Growers who haven’t already contracted their peanuts are looking at the loan-rate now, says Smith.

“Loan rate means $355 per ton. If you put them in a nine-month loan, and that loan begins on the first day of the month that you put the loan in, you can hold them for eight or nine months and wait for the price to improve.”

When marketing the 2012 peanut crop, patience will be the key for non-contracted peanuts, says Smith.

It’s really a guess as to how many peanuts were not contracted, he says.

“In the Southeast, we have more of a history of planting additional acres and non-contracted acres, so there were more acres planted without contracts, and right now there aren’t any bids for them, so they’ll be pushed straight into the loan for $355 per ton.

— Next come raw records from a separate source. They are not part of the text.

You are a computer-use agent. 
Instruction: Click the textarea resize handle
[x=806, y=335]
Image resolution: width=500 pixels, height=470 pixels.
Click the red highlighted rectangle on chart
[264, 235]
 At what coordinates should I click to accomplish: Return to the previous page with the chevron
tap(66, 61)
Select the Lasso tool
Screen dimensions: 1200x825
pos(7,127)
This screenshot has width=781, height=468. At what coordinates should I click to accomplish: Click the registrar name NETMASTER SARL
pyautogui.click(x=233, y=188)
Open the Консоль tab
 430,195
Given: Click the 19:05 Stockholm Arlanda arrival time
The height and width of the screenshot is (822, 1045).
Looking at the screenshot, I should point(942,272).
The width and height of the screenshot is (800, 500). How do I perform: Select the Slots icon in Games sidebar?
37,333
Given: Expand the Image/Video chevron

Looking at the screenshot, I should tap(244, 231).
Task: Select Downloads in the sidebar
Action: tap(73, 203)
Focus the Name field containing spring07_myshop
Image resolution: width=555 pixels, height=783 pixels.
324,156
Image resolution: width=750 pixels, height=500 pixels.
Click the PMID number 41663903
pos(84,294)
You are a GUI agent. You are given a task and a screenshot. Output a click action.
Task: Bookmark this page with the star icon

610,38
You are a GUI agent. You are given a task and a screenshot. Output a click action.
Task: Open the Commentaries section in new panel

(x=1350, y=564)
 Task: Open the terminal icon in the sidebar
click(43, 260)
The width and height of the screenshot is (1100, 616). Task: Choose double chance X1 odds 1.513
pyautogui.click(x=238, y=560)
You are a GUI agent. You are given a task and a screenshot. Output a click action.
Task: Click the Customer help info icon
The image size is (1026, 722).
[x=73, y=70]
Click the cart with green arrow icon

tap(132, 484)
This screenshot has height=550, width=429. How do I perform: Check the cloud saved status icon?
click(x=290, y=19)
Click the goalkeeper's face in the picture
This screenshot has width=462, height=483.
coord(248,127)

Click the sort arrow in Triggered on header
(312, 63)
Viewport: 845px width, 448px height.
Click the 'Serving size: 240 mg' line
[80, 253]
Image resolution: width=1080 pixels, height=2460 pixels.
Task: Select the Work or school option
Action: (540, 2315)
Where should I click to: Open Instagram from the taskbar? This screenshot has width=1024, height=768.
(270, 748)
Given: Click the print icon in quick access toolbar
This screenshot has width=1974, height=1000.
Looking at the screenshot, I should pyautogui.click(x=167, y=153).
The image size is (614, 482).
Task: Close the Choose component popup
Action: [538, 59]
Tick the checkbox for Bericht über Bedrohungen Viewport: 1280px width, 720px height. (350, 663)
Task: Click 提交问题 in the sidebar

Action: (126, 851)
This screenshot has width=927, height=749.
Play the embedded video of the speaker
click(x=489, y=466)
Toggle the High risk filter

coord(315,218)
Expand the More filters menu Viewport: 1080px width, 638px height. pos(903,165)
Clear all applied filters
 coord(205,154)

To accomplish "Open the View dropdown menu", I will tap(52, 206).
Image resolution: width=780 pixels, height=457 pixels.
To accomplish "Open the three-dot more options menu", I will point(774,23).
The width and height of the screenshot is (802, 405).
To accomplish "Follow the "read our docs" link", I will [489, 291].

“In the next few months or so you might have an opportunity to sell them in the spot market.

“The hopeful high would probably be $400 per ton. If you put them in the loan, it’ll take $380 to get them out of the loan unless the sheller agrees to pay for the storage costs and handling fees.

“If you forfeit them in the loan, the government will pay for the handling and storage of those peanuts. We know what the bottom price is going to be for peanuts if they’re going to come out of loan — it’ll be somewhere around $380.”

Growers can store them and wait for the 2013 crop to see what the expectations are and maybe get a little better price from where they are right now, says Smith.

“If you’re able to hold them and pay for the storage into January, and then put them in the loan, the last day you can apply for a loan on peanuts is Jan. 31.

“Then, you could actually get into next October for the loan. A lot of people do that, and it’ll put pressure on the shellers, because they need their warehouses cleaned out. They’ve got peanuts coming into the warehouse in September and October, and they don’t have enough room to store two crops.”

The loan will be tested this year, says Smith.

“In 2013, the shellers and manufacturers are going to try and find a price that won’t encourage more acres but won’t lose too many acres.

“Peanut acres definitely will be going down, I think to about 1.2 million or a little less. I expect exports to increase and consumption to go up because manufacturers will be trying to boost peanut sales.”